April 22, 2015
Ah…spring in Michigan. This morning I was literally scratching a mosquito bite while I shook snowflakes out of my hair. How can that be? One minute I’m basking in the sun on my deck and the next I’m looking for the gloves I thought I wouldn’t need again until fall. It’s like the weather in my state is completely confused, suffers from a split personality or just truly wants to be mean.
Yet for all the times I shake my fist at the outdoors, when it comes down to it, I can’t get enough of it. I love the feeling of the sun on my face and the smell of rain. I love the stillness of a softly falling snow and the raging temper of a thunderstorm. I love sand between my toes and waves breaking over my ankles. I love the symphony of birds and the lullaby of crickets. There is a lot to love on this big place we call earth.
It’s easy to forget, especially in spring, that every day we’re actually doing quite a bit of damage to this beautiful planet. It’s not that we’re all consciously out to kill the place we love, it’s just that the way we live can cause some pretty serious consequences.
When I was growing up, I remember being taught not to litter and to recycle my pop bottles. For a while, that was about the extent of my education in environmental responsibilities. But at the time, I didn’t really understand it. For me, it was more simply about keeping parks looking nice and getting 10 cents back from every bottle. Of course as the years went on, I learned a lot more about how we can protect our environment.
At MSU, we often talk about being green – but usually it’s in relation to our colors, green and white. Yet, in reality, being Spartan green is about so much more than being a fan. At MSU, green is always in season.
Today the world is celebrating Earth Day. It’s a special day set aside to talk about protecting the earth. At MSU, we’re doing that every day. The university is a leader in sustainability and conservation and we’re doing more and more to make the planet cleaner and sustainable. Check out the beautiful MSUTODAY FEATURE: Earth Day. Every Day. to learn how Spartans on campus are going greener than ever.
Of course it’s not just sustainability efforts on campus that are important. Every day Spartan researchers are studying water, air, crops, plants, animals and more to discover ways to make a difference in protecting our planet.
Warren Wood is one of those researchers. He is a visiting professor of hydrogeology in the Department of Geological Sciences and has spent the past 30 years researching water issues largely in arid areas. Read his FACULTY VOICE: Loving Water but Working in the Desert, to learn more about his work.
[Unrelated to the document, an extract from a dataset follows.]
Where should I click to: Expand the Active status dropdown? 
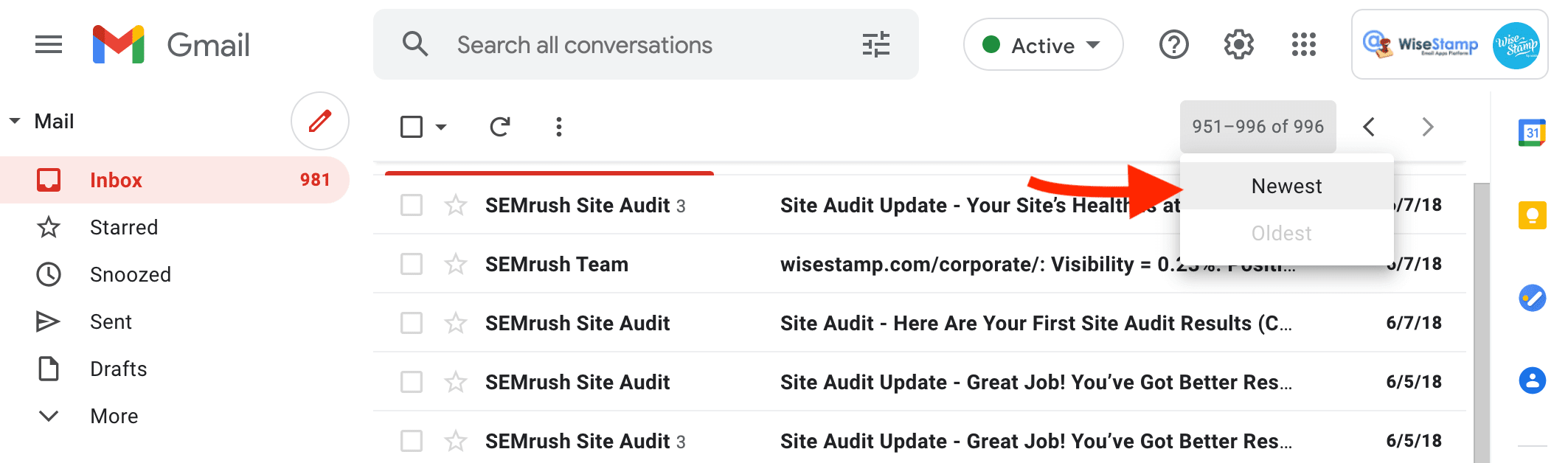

It’s also not just researchers who are finding ways to protect the planet. Students are stepping up to the plate to take responsibility for the earth’s sustainability.
Students like Elizabeth Brajevich, an environmental economics and policy junior and Honors College member, are already making an impact. She was recently named one of Glamour magazine’s Top 10 College Women for her leadership and environmental work.
She was honored for her “Worms Eat My Garbage” initiative for which she wrote a grant and founded at MSU. Students in the Worms Eat My Garbage group compost coffee grounds, apple cores and food waste in their rooms, with the help of a worm bin through a process known as vermicomposting. The end product is a nutrient-rich organic fertilizer for MSU’s Bailey greenhouse, which supplies food for some of MSU’s dining halls.
Students from all colleges and majors are taking an interest in environmental topics.
Aniela Butler, is a student in James Madison College majoring in international relations. Last summer she participated in the William A. Demmer Scholars Program, which places students in internships with federal agencies or non-governmental organizations that focus on natural resources. Read her STUDENT VIEW: Demmer Scholar to learn more about what she learned during her time in our nation’s capital.
Even as I watch rogue spring snowflakes swirl around outside my window, I can see blooms on the trees, grass greening and flowers poking through the ground. I know that shortly campus will be awash in stunning beauty. John Keats once said, “The poetry of the earth is never dead.” In a few short weeks, the earth’s poem will be shouting from all corners of this beautiful campus. As Spartans, it’s our responsibility to make sure that poem is never silenced.